**Written request**
Find every line in the entries below that contains the word "changes", and copy each of those lines in full.

++++++++

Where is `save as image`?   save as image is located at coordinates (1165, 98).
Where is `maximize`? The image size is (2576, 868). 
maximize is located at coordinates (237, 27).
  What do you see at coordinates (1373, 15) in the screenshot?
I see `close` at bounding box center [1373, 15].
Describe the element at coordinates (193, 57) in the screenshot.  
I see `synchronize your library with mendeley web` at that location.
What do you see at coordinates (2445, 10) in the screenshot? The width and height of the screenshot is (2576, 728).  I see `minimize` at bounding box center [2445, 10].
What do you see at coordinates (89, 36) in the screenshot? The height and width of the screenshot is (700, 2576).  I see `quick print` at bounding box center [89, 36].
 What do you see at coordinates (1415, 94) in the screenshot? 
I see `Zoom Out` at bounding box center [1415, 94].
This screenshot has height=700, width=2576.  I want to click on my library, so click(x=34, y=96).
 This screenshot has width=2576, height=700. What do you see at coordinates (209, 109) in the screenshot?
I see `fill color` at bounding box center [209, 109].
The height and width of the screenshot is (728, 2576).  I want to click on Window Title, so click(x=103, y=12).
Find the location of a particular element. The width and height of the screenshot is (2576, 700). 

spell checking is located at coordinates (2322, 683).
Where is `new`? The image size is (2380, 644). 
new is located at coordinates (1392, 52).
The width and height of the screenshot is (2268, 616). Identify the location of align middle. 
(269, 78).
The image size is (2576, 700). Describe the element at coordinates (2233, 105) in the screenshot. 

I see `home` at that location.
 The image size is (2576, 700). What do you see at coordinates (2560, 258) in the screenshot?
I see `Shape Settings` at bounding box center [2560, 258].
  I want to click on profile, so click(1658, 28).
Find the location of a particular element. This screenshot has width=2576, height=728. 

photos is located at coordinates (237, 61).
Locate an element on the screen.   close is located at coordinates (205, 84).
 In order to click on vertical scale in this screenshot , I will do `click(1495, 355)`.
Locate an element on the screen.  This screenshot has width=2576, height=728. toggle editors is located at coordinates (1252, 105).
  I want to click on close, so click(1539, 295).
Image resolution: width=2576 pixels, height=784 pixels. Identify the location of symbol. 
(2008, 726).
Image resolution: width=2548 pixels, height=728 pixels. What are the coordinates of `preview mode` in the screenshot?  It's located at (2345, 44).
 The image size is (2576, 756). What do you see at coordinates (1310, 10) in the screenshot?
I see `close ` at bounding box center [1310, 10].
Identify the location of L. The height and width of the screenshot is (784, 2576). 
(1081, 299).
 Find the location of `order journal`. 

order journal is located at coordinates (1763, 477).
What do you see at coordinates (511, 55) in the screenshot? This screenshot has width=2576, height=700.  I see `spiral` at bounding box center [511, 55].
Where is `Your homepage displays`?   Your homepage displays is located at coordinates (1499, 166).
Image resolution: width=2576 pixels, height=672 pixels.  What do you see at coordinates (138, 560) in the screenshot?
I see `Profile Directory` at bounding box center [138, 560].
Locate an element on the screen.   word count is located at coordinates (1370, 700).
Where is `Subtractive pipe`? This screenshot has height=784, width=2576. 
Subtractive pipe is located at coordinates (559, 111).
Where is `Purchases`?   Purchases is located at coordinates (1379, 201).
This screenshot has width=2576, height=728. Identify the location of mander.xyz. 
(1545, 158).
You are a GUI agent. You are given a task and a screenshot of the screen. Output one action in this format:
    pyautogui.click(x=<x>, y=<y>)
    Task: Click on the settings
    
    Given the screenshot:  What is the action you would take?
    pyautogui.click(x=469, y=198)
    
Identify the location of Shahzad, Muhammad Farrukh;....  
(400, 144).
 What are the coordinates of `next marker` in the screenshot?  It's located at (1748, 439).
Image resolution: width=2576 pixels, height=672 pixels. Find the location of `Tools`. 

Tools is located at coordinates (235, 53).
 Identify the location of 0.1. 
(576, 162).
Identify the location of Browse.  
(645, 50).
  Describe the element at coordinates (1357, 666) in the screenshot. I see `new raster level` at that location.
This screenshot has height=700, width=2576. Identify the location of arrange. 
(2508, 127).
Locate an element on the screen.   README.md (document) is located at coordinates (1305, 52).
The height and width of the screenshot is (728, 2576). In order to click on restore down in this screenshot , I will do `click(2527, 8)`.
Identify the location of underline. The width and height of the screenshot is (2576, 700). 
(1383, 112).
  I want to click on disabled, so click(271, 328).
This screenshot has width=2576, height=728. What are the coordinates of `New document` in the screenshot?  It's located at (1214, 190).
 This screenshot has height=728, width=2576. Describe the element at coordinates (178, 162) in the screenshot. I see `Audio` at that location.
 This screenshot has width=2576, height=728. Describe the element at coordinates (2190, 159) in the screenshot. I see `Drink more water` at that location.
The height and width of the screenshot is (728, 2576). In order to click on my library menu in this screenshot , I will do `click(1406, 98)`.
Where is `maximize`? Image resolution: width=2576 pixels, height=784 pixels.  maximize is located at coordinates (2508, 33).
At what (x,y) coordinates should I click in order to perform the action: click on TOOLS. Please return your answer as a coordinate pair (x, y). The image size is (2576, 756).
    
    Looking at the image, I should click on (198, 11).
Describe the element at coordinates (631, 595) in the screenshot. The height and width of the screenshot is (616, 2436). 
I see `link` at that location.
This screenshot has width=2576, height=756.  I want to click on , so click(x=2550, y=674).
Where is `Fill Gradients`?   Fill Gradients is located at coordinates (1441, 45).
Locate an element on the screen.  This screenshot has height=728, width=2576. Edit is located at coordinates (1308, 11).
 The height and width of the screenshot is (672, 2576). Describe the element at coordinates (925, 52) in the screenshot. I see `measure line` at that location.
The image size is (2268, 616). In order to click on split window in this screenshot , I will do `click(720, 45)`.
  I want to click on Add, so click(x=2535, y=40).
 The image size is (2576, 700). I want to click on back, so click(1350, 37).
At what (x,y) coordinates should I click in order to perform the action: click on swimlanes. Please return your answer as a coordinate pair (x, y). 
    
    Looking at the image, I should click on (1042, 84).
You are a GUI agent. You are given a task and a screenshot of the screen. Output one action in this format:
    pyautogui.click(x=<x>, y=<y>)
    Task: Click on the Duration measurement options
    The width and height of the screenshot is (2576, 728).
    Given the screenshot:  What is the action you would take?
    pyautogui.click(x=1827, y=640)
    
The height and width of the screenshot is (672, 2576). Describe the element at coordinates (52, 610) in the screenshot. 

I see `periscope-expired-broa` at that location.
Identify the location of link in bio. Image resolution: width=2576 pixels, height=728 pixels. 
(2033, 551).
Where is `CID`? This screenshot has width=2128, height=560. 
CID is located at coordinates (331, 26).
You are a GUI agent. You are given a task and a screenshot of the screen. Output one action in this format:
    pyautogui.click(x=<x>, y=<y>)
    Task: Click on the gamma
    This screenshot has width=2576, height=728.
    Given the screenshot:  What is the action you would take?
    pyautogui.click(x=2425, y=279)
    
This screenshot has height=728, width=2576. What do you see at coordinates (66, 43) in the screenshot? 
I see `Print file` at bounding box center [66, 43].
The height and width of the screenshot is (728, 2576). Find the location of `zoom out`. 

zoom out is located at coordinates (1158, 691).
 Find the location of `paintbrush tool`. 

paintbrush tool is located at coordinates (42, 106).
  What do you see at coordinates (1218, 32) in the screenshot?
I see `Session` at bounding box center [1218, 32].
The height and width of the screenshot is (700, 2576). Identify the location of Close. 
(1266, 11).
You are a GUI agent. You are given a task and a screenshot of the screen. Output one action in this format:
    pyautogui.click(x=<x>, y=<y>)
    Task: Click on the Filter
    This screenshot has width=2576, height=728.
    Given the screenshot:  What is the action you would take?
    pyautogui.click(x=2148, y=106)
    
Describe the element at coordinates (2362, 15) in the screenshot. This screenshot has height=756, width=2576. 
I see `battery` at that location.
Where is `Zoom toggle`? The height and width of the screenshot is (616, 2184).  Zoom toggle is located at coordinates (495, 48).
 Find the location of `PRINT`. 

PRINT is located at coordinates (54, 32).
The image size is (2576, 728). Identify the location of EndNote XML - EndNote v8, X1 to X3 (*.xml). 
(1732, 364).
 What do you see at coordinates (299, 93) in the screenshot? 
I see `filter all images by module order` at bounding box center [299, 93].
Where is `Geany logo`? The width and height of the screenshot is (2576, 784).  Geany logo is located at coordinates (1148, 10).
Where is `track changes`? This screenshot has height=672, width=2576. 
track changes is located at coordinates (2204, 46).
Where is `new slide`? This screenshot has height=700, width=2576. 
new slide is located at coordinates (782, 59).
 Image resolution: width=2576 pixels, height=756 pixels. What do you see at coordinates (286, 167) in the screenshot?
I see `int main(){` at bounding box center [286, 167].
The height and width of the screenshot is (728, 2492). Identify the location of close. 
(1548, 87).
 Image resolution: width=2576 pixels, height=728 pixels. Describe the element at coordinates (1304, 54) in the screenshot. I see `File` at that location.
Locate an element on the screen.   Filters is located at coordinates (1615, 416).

++++++++

**Final result**
Where is `track changes`? This screenshot has height=672, width=2576. 
track changes is located at coordinates (2204, 46).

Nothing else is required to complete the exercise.